It is a pleasure to see you in the Chair, Sir Robert. I pay tribute to the 128,000-plus people who signed the petition, many of whom have their own very personal stories. I say a big thank you to the hon. Member for Don Valley (Nick Fletcher) for making a very passionate, thoughtful and human speech at the beginning of the debate. Indeed, I found everybody’s contributions personally moving, and I am sure that people in the Public Gallery also thought so.

In paying tribute to all those people who signed the petition, and in particular those who had a very personal reason for doing so, it is my privilege and honour to speak in memory of Oskar Carrick, who died by suicide two years ago. His parents, Maxine and Gary, are with us today. As the hon. Member for Guildford (Angela Richardson) said just now, everybody involved in this campaign is immensely selfless. They have lost somebody utterly dear to them, they have experienced—are experiencing—appalling grief, and yet their thought is, “What can we do to protect other families from the same thing?” We all owe them a huge debt of thanks for their care for those who come next and for their determination to ensure that practical lessons are learnt.

Oskar had made an attempt on his life, and despite the fact that both he and his parents had consented for the university to disclose information, that incident was not passed on to Oskar’s mum and dad.
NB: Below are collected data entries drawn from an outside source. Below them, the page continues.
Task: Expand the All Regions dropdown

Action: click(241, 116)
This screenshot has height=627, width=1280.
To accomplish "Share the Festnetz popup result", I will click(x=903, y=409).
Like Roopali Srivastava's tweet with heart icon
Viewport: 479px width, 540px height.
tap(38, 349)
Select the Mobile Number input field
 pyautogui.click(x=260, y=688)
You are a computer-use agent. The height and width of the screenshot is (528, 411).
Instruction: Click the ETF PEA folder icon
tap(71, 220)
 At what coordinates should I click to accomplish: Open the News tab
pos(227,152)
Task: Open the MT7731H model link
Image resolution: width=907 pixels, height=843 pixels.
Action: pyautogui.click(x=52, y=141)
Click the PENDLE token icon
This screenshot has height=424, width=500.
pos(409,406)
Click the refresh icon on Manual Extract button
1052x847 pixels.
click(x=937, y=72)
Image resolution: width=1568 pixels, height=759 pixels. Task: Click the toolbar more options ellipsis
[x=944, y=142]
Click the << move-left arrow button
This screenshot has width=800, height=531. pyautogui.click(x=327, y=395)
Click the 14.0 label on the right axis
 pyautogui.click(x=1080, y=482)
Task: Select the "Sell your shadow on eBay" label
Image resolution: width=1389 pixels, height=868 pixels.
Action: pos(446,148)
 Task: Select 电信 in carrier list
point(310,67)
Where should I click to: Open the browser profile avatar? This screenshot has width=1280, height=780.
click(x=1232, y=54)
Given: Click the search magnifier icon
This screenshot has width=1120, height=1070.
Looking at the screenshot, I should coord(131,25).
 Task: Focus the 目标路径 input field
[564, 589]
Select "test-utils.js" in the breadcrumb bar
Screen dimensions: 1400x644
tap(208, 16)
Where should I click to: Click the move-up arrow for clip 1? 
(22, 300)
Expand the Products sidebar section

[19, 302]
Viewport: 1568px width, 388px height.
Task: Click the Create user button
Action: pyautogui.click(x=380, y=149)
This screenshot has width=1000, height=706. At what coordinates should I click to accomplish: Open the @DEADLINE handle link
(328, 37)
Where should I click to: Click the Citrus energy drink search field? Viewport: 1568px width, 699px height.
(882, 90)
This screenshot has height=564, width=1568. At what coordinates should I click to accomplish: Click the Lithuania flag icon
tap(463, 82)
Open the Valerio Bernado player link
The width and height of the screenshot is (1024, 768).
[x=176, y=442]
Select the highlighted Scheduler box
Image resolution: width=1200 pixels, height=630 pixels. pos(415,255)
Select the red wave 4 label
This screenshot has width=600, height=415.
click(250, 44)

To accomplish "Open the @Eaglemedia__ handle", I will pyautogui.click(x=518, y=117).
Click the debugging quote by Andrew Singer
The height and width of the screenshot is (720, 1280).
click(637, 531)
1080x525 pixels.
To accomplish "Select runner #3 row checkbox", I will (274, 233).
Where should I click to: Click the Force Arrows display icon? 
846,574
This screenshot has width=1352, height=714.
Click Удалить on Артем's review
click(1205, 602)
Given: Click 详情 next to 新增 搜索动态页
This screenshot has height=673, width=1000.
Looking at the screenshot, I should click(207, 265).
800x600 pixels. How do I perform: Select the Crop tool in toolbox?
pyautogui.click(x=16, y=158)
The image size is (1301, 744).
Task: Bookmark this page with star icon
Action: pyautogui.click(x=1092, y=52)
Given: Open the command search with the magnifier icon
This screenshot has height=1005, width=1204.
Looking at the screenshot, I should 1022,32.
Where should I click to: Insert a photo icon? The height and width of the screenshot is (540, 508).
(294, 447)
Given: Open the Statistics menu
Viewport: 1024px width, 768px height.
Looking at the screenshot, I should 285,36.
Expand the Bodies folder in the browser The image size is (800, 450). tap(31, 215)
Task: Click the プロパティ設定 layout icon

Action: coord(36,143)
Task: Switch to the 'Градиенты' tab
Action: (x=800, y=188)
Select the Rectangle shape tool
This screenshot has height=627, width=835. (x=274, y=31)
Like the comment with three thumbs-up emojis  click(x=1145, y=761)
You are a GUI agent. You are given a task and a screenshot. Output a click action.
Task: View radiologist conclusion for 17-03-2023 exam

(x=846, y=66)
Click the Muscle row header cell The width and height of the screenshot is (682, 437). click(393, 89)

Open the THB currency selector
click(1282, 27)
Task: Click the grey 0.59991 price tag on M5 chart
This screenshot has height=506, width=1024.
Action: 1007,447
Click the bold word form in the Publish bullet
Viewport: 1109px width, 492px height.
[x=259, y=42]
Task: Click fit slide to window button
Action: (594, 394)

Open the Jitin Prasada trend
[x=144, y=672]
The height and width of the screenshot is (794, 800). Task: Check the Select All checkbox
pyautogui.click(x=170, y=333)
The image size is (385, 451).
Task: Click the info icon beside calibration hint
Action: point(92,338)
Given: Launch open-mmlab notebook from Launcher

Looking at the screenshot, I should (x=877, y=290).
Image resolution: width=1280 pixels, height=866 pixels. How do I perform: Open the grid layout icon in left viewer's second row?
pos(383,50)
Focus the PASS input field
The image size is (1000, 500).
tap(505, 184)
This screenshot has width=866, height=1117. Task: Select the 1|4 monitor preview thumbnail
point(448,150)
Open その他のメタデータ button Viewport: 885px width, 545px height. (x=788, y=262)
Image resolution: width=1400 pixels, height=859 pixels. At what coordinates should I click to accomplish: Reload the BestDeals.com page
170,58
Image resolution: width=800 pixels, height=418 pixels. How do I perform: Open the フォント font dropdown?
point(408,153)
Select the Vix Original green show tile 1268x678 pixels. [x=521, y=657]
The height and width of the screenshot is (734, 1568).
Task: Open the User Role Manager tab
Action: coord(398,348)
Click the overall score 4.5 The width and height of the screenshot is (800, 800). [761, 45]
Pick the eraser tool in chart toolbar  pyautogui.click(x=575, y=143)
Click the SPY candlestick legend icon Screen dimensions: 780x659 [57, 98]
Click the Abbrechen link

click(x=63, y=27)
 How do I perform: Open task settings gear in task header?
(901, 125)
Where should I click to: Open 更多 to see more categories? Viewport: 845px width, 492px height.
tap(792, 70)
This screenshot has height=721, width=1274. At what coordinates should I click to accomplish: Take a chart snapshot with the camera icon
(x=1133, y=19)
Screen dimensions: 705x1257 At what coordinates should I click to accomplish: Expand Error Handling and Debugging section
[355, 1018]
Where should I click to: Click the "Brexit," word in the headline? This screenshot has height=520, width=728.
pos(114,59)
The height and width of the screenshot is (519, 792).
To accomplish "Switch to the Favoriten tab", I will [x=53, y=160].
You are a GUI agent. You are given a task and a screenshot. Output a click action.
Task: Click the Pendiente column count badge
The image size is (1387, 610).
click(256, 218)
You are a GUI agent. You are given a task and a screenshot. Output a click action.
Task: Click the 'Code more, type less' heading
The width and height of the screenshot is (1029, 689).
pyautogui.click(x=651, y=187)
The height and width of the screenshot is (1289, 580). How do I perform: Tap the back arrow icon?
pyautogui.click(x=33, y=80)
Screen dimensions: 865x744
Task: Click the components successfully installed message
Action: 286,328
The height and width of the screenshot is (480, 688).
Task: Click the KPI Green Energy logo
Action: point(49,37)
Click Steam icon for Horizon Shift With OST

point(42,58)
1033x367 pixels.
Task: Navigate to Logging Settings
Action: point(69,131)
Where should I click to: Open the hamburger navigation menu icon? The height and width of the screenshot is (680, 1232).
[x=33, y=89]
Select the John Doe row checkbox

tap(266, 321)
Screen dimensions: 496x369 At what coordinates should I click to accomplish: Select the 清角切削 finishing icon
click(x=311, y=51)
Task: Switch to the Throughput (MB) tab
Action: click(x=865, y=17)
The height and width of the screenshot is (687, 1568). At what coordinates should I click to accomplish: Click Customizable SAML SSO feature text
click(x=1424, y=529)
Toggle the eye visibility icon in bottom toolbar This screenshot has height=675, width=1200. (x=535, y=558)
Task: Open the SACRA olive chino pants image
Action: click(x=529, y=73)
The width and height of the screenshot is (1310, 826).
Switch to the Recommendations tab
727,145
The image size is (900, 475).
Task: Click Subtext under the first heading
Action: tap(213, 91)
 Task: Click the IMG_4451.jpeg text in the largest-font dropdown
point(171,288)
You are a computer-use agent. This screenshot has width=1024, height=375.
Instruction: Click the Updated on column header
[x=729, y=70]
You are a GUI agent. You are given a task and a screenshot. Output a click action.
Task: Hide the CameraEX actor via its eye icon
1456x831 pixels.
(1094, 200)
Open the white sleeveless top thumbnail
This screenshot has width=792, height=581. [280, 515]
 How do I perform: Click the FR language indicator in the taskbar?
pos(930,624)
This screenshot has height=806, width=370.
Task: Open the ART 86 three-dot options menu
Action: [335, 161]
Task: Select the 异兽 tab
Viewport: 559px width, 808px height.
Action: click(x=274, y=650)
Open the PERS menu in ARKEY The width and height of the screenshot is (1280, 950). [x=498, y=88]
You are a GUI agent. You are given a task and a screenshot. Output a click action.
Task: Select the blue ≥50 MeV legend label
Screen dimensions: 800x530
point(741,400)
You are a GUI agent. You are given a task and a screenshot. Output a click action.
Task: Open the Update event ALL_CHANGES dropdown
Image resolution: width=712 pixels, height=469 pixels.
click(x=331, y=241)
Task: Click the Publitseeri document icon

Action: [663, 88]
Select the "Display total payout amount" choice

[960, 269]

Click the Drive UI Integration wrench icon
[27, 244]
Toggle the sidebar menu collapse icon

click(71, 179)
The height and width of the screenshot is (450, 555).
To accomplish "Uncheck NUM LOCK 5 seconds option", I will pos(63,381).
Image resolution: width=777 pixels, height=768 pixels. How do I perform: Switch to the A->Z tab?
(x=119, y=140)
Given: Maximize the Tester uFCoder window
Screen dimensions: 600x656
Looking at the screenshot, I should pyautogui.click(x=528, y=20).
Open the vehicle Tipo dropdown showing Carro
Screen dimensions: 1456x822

Whether that was because of GDPR concerns—a sense of a person’s right as an adult to privacy—or whatever else, that was massively wrong-headed. As the hon. Member for Sheffield Central (Paul Blomfield) pointed out, a huge proportion of students at university are not 18 to 22-year-olds, but whatever their age they are potentially vulnerable, and we all need to have somebody who cares for us on the outside. The thought that a higher education institution of any kind should have any hesitation about sharing such vital information with parents and loved ones—because of concerns about legality, form, traditions, GDPR or whatever it might be—is clearly wrong and it is important that universities understand that. I hope that the Minister will be clear that parents and loved ones should be informed when there is a legitimate concern about somebody’s mental health.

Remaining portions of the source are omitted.